Woman Alleges Discrimination at Shelter

By Christine Cupaiuolo |

Just a couple of days after we pointed to a on the small-but-growing number of homeless shelters for gay youths, the Chicago Tribune has a story about a 27-year-old lesbian who alleges she was denied an available bed at a homeless shelter based on her sexual orientation.

Michelle Wang has filed complaints with city and state officials. A lawsuit is also expected.

Rev. Bud Ogle, a Presbyterian pastor who co-founded the Christian ministry that runs the New Life shelter in the North Howard Street area, told the Trib it was an inadvertent clerical error, not intentional discrimination.

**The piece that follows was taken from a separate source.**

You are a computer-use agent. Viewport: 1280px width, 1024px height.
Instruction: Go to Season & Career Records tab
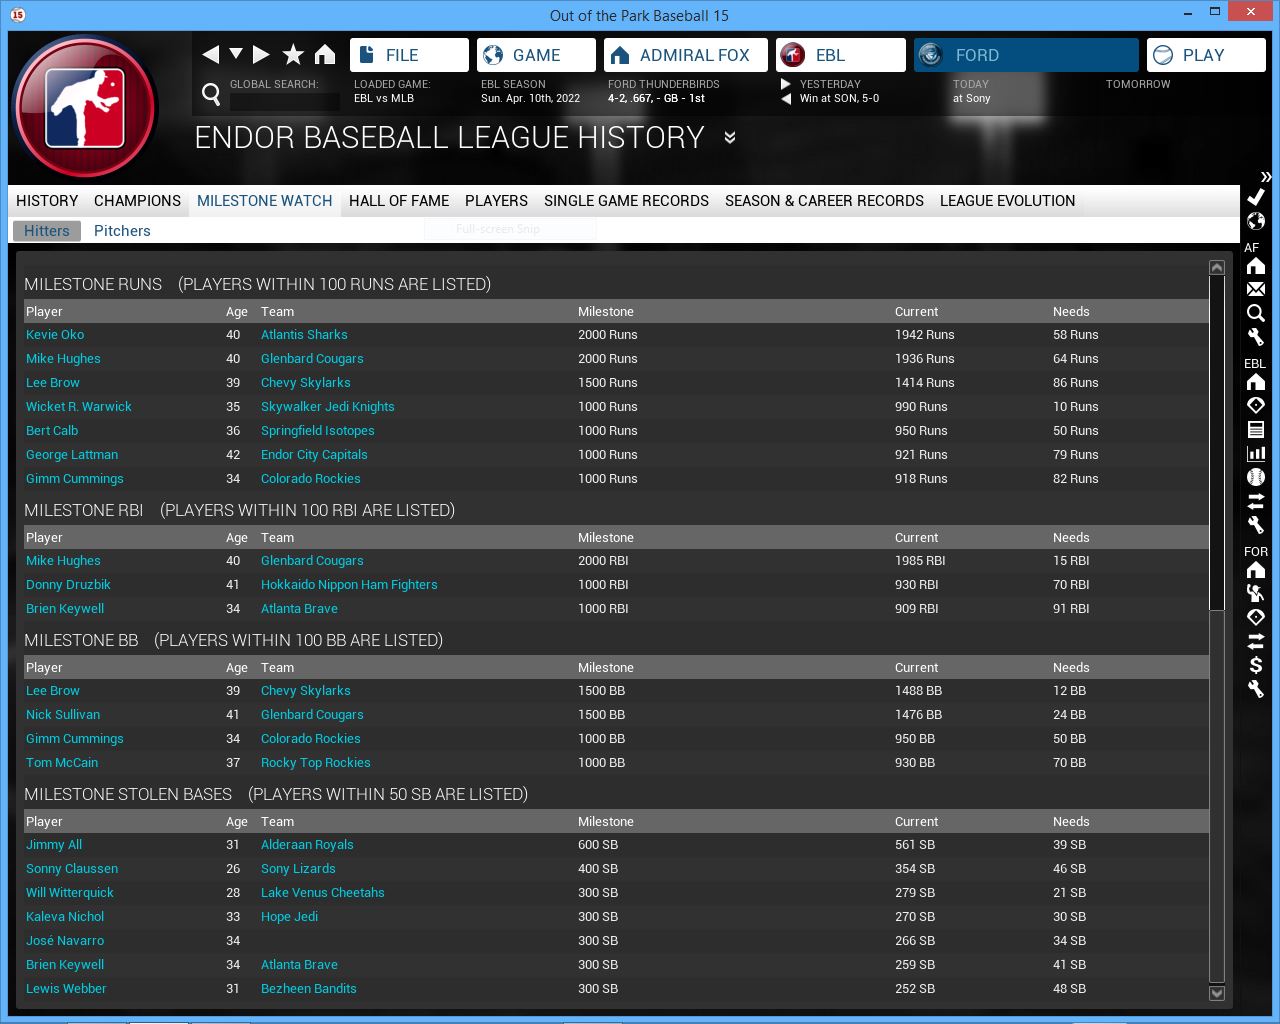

From the Tribune:

Ogle, who described himself as a lifelong ACLU member, said the shelter’s program manager had committed the last two beds to a family but failed to note that in a bed-count record. Relying on that record, another staffer thought the two beds were still available — until the manager alerted her otherwise in the midst of the interview of Wang. A short time later, the city was incorrectly told there were two beds open by a staffer still relying on the inaccurate bed count record, Ogle said.

But Ogle conceded he was relying on the word of the staffers and didn’t know for sure what happened.

“Some of our staff are less comfortable with homosexual, gay and lesbian folks than others are,” he said in an interview Friday outside his Good News Partners Ministry office at 1600 W. Jonquil Terrace. “Our policy as a ministry is to welcome every single person as a child of God.”

A recent report found an epidemic homeless problem among young lesbians and gays and cited incidents of anti-homosexual harassment at homeless shelters around the country. The study — issued in January by the National Gay and Lesbian Task Force and the National Coalition for the Homeless — said one Michigan facility required that gay and lesbian youths wear orange jumpsuits to set them apart from others. Many lesbians and gays conceal their sexual orientation from homeless shelters to avoid “potential misunderstanding, abuse and rejection,” the study said.